But I also think, as a scientific naturalist, that the idea that the universe contains any inherent ethical values is nonsense. The universe is morally indifferent and the very idea of morality is dependant of humans (or other conscious entities) beliefs and judgements. In this sense, morality is subjective.
I quite agree however the central issue on subjectivity here is different, that of the opinion/fact kind, as to whether therefore moral views are just and only opinions, the above form of subjectivism does not necessarily and exclusively lead to opinion based subjectivism, that is another hasty generalisation and/or equivocation over subjective (just highlight the issues, other arguments of yours might not be committing these fallacies although my reading of your other comments does indicate these are the fallacies you are commiting).

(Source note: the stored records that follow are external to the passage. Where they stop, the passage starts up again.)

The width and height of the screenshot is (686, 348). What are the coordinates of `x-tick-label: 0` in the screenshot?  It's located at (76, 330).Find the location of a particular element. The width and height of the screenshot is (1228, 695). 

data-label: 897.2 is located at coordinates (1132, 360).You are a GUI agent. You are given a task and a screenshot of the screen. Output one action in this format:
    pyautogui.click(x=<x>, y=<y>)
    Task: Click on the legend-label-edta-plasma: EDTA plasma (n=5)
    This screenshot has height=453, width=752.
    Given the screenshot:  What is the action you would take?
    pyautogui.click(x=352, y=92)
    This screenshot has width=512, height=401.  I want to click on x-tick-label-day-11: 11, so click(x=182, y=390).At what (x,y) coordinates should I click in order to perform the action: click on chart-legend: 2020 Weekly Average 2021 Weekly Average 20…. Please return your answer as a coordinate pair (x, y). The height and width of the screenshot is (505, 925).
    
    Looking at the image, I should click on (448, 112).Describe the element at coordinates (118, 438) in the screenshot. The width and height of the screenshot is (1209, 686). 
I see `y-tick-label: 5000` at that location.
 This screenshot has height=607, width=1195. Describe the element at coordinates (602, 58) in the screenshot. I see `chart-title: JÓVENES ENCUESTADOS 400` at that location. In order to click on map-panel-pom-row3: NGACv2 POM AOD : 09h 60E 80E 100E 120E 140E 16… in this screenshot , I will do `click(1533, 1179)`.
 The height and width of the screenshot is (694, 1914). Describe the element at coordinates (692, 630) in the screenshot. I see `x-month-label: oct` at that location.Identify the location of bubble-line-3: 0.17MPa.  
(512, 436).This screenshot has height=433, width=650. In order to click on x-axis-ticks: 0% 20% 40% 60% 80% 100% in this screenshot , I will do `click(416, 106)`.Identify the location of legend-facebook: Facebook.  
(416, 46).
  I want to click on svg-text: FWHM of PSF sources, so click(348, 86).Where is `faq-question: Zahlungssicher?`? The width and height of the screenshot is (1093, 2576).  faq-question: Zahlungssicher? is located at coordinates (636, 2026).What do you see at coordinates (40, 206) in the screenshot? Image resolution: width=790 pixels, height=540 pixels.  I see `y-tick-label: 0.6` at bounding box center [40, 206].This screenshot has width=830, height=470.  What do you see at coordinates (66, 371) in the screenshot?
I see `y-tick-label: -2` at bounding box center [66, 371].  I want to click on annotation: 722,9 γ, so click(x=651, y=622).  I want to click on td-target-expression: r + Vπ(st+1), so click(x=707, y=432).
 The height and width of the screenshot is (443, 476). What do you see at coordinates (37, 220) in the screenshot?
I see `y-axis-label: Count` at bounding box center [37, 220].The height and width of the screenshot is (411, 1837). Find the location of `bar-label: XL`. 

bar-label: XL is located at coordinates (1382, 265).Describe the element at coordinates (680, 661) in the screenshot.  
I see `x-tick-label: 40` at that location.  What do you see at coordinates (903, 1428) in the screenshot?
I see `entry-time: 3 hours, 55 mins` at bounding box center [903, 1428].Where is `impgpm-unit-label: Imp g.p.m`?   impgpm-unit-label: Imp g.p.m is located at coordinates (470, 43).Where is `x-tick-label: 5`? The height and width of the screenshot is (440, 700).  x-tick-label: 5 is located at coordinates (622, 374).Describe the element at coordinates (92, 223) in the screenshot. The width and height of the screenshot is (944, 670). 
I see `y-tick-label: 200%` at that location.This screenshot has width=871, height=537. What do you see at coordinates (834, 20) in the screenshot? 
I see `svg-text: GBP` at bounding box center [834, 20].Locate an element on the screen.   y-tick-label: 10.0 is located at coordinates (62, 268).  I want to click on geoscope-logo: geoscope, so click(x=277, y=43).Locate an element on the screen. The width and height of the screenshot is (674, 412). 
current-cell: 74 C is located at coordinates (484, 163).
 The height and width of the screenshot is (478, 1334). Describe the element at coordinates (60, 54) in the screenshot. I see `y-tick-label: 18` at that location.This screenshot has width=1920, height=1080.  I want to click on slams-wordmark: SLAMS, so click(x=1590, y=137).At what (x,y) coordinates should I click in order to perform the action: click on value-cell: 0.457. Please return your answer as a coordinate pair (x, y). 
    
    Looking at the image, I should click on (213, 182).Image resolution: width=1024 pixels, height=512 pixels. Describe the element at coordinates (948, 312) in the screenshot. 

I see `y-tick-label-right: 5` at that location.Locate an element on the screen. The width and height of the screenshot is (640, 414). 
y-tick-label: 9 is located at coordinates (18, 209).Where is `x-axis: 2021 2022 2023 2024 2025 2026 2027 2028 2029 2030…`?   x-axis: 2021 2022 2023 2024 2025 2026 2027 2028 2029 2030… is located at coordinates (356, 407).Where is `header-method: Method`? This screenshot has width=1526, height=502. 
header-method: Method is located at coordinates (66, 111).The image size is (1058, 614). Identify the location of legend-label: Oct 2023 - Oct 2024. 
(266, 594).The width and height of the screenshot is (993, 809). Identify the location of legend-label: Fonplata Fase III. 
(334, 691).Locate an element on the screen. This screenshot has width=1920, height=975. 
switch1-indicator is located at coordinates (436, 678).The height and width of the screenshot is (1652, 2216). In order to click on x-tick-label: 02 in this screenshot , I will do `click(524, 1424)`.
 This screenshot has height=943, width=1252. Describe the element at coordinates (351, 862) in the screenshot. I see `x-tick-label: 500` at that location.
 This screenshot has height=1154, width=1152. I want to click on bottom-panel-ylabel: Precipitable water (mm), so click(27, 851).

As I argue above, I think there are constraints and shaping factors that yield remarkably similar and consistent moral schemes across time and culture, which is why I’m not a strict cultural relativist, but ultimately something is only moral or immoral because we decide it is so, howevere this decision is made.
So there are common structures the lead to how decisions are made (“opinion-makers”?) but “ultimately” it is only because we decide it is so, regardless? This is confused. With such biological and cultural opinion-makers (or constraints and factors) opinions should be predictable in the provisional, probabilistic and population sense, such that changing the opinion-makers should have reasonably predictable effects on the resultant opinions. You do not seem to be able to have your cake and eat it… On what basis, apart from here appearing arbitrary, do you justify your “ultimately” assertion?